Investors often don’t have the necessary skills to properly vet out the companies they seek to fund. In the case of Theranos, the board of investors consisted of several political, federal, and military figures, the likes of which included George P. Shultz, Henry Kissinger, and Sam Nunn, none of whom had any biomedical training.
To make up for lack of investor knowledge, the due diligence process usually includes accountants, lawyers, and medical industry professionals. But too often, investors rely on their associates instead. Third-party market viability assessments could go a long way towards bridging the gap.
A Social Conscious
Calls for greater transparency and social responsibility in the private sector are as relevant now as ever. When a female user was bullied on the Bumble app and made her personal exchanges public, Wolfe Herd and her team publicly addressed the issue in “An Open Letter to Connor,” in which they explicitly outlined their zero-tolerance policy for misogyny on the platform.
Wolfe Herd and her team also partnered with lawmakers in Texas to successfully pass a bill making it illegal to send lewd images over the internet. The Texas law took effect in September 2019 and classifies the sending of unsolicited explicit pictures as a misdemeanor punishable by a fine of up to $500. Bumble has also proposed similar legislation in the state of California.
Why do efforts like these matter? Millennials and Gen Z consumers, in particular, are more likely to invest in companies considered to have a conscience, to take a pay cut in order to work towards an important purpose, and to pay higher prices for responsibly produced products.
Writing for The New York Times, columnist Nicholas Kristof explains, “Doing good is no longer a matter of writing a few checks at the end of the year, as it was for my generation; for many young people, it’s an ethos that governs where they work, shop and invest.”
A 22-year-old student in New York City echoed and elaborated, “What I understand is actual commitment to something. One thing I get really turned off by is when it appears that what [companies] are trying to promote or what they are saying is not aligned with their actions. Commitment, action, follow-through, and transparency matter to me.”

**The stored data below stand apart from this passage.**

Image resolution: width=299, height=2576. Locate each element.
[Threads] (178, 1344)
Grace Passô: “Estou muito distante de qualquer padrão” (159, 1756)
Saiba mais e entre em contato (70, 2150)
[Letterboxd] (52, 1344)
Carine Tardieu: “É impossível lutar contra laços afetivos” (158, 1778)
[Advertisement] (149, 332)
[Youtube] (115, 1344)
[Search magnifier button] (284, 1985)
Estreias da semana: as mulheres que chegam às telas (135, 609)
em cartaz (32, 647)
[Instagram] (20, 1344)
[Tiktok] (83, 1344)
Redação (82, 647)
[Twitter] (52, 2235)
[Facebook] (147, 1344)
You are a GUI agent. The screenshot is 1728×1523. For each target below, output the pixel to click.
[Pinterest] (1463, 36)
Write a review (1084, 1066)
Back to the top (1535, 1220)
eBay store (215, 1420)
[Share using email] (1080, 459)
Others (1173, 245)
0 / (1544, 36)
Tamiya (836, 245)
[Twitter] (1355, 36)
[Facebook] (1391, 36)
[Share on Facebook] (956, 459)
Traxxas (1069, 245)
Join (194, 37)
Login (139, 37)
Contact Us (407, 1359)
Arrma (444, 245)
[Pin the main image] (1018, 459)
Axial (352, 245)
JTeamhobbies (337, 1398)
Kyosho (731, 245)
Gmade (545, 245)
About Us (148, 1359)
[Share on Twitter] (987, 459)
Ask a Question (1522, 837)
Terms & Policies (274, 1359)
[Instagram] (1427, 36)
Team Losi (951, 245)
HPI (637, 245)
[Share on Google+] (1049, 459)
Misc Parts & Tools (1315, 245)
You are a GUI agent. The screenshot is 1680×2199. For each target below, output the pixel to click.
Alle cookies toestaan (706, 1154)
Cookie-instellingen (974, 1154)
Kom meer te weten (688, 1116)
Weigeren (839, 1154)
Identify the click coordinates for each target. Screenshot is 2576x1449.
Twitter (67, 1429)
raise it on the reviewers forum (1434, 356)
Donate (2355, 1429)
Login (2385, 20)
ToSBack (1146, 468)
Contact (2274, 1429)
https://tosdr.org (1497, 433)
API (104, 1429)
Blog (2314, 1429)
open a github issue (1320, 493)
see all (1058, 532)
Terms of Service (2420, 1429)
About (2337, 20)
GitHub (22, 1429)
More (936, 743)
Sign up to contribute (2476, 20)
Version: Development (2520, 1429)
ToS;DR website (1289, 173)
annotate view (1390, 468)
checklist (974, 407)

Younger consumers have a number of concerns, including economic development, job creation, health and education, women’s and LGBTQ+ rights, racial equality, immigration, gun control, and climate change. Companies that prioritize these concerns through corporate social responsibility (CSR) programs will achieve greater success with these generations.
The success of Wolfe Herd and the efforts made by her team to ensure more equitable online spaces should encourage young women and remind everyone else that females are both competent and capable. Any entrepreneurial accomplishments we achieve, in STEM fields or otherwise, need not be the result of deception but persistence and dedication.